═══ Data for processing

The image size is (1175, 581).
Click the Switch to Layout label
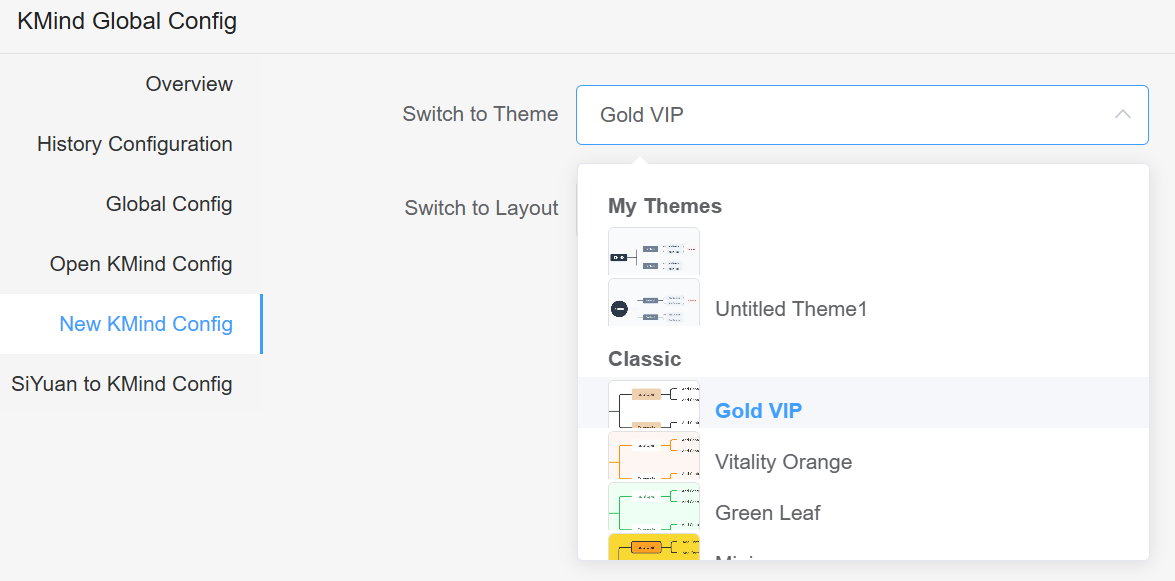(481, 208)
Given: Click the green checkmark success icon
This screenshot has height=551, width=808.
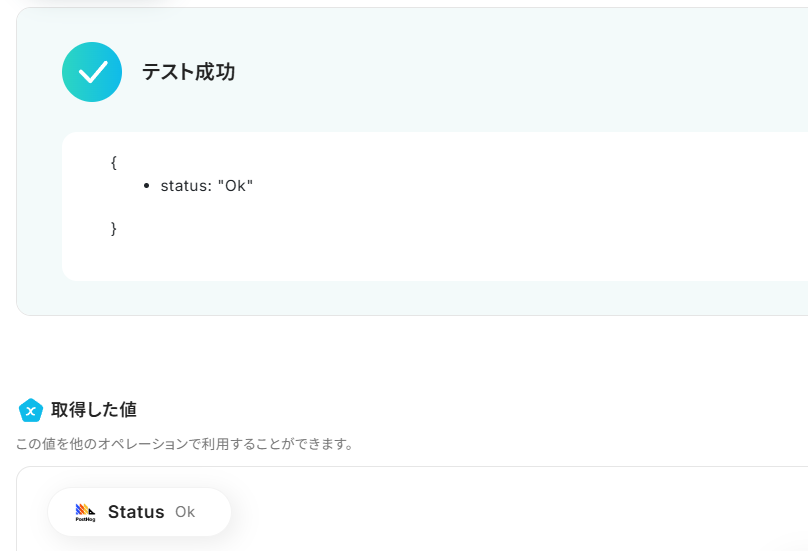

══════

Swap "Click" for "Select" everywhere it occurs in the data, leaving everything else as is. Write out the changed lines without the pictures.

**Answer to this exercise**
The image size is (1175, 581).
Select the Switch to Layout label
(481, 208)
Given: Select the green checkmark success icon
This screenshot has height=551, width=808.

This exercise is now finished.